How to Integrate a New Direct-Preference Algorithm for Diffusion Model
Last updated: 06/02/2026.
This guide explains how to add a direct-preference diffusion algorithm to VeRL-Omni. Direct-preference algorithms train from final samples, rewards, or chosen/rejected preferences using a forward-process objective. They do not optimize reverse denoising trajectories with policy-gradient logprob ratios.
For PPO-like policy-gradient algorithms such as FlowGRPO, MixGRPO, and
GRPO-Guard, use
integrating_a_new_policy_gradient_algorithm_for_diffusion_model.md
instead.
Classify the Algorithm First
Two independent questions determine the implementation path.

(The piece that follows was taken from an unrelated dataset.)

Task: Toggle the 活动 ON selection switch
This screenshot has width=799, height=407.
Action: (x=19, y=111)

Policy-gradient vs direct-preference
Policy-gradient algorithms treat diffusion generation as a reverse-process
MDP. Rollout stores trajectory tensors such as all_latents, all_timesteps,
old_log_probs, optional reference logprobs, and per-timestep advantages. The
trainer computes a PPO-like objective over likelihood ratios.
Direct-preference algorithms train from final samples or preferences. The
actor batch contains clean latents or preference pairs plus objective-specific
forward-training tensors. For example, DPO uses paired noise, timesteps, and
ref_noise_pred, while DiffusionNFT uses train_timesteps and
algorithm-specific reward probabilities. The loss consumes prediction-space
tensors rather than reverse-step logprobs.
Offline vs online
Offline direct-preference algorithms consume data that has already been
generated and scored. Offline DPO is the reference implementation: data preparation
writes win/lose pairs to parquet, training sets algorithm.sample_source=offline,
and rollout/reward workers are not started.

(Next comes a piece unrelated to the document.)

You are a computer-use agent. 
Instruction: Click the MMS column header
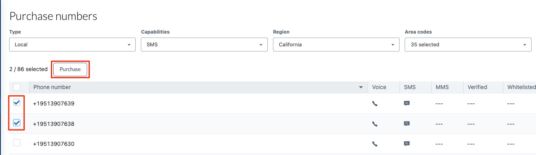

Online direct-preference algorithms generate samples during training and
score them with a reward function. DiffusionNFT is the reference
implementation: rollout produces final clean latents, reward scoring happens
live, and DiffusionNFTLoss.prepare_actor_batch(...) converts rollout outputs
into the forward-process actor batch.
Algorithm family |
Examples |
Data source |
Trainer |
Engine contract |
|---|---|---|---|---|
PPO-like policy gradient |
FlowGRPO, MixGRPO, GRPO-Guard |
Online rollout trajectories |
|
|
Offline direct preference |
Offline DPO |
Precomputed win/lose pairs |
|
|
Online direct preference |
DiffusionNFT |
Live rollout + reward |
|
|
TL;DR
A new direct-preference algorithm usually needs five pieces:
Trainer routing via
algorithm.trainer_type=direct_preference.A data-source contract via
algorithm.sample_source=offlineoralgorithm.sample_source=online.A loss registered with
@register_diffusion_loss(...).An algorithm-specific FSDP engine registered with
@EngineRegistry.register(model_type=...)when the actor batch differs from PPO’s reverse-trajectory contract.Model and rollout adapters only when the algorithm changes the architecture-specific input/output contract.
The shared trainer is
DirectPreferenceRayTrainer.
It supports both offline and online rollout through config flags.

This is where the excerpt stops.